The application of trabecular bone organoids to investigate mineral-sensing in skeletal physiology and disease

Bone performs essential endocrinological functions by interacting with several calciotropic organs (parathyroids, kidneys and the gut) to regulate calcium and phosphate homeostasis, under the control of the parathyroid hormone and mediated through the calcium sensing receptor (CaSR). Because of the complexity of the signalling routes involved, disorders of mineral metabolism can often occur. Understanding these pathologies is essential for developing novel therapeutics, many which have failed clinical trials.
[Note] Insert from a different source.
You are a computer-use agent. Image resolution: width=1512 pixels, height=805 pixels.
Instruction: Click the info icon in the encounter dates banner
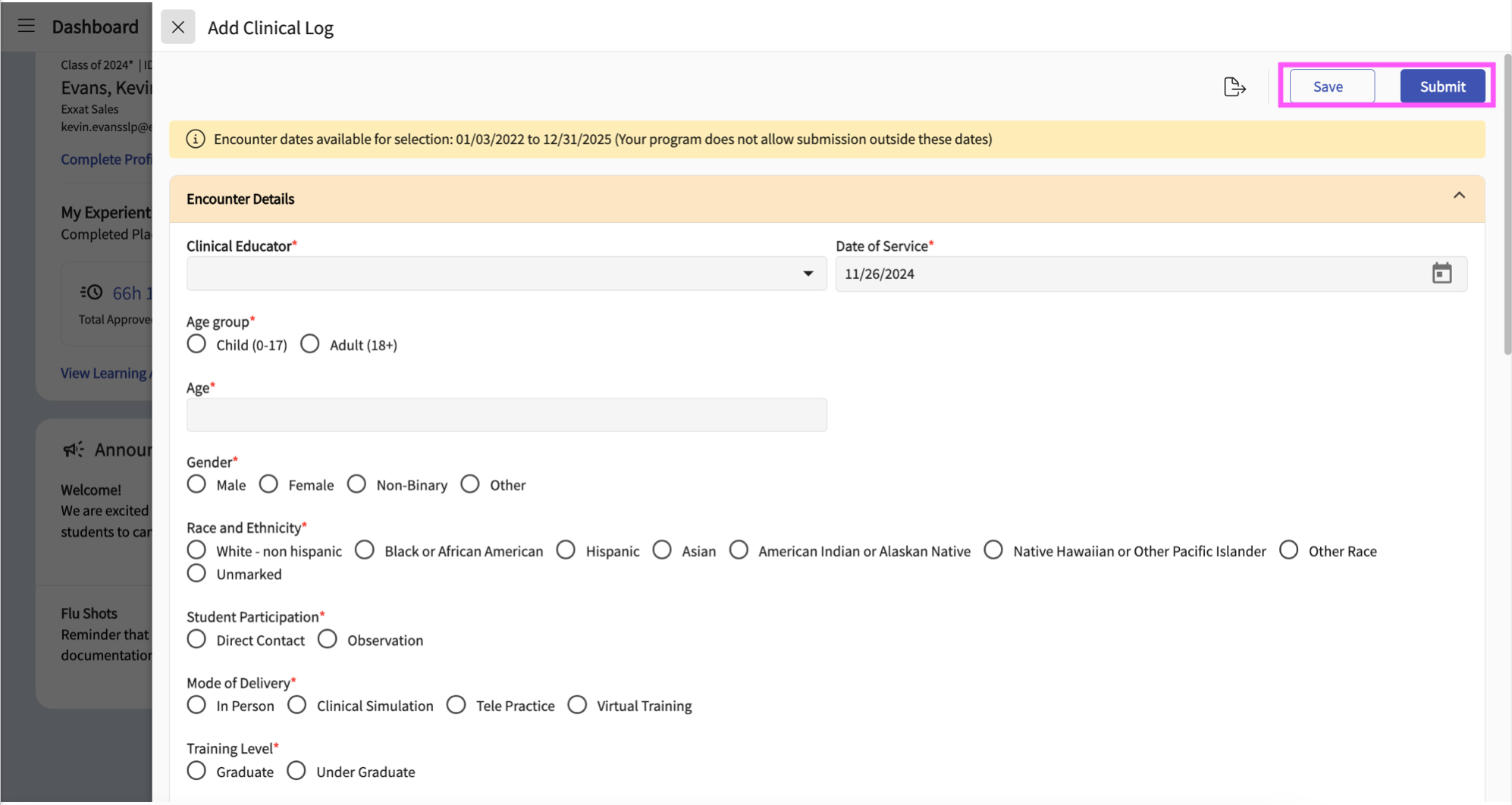(196, 139)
Currently, studying these processes relies on animal models, which require surgical interventions or genetic alterations to remove essential components in bone formation. Mice strains are frequently used around the world, however, they are too complex to allow the isolation of individual organ-level effects. Previous NC3Rs-funded work conducted by Dr Alexandra Iordachescu (University of Birmingham), allowed the development of a model of mature bone in vitro for the first time, where mineral and cells could be monitored over physiologically-relevant periods (up to one year and beyond). Subsequently, through further NC3Rs funding, Dr Iordachescu miniaturised this model into an organoid system which behaved as a complete remodelling unit and was suitable for larger-scale pharmacological testing. At the same time, recent work from Dr Donald Ward's lab (University of Manchester) identified the CaSR as a phosphate sensor, explaining how excessive circulating phosphate worsens secondary hyperparathyroidism in chronic kidney disease (CKD). Because the CaSR is also expressed in bone cells, where it is involved in repair and maturation processes, it is essential to determine the specific effects of phosphate and therapeutics on the bone CaSR. Therefore, a bone model is required that is isolated from circulating calciotropic factors but possesses native features and capacity for mineralisation, a challenge perfect for these bone organoids and which would reduce the need for rodent models.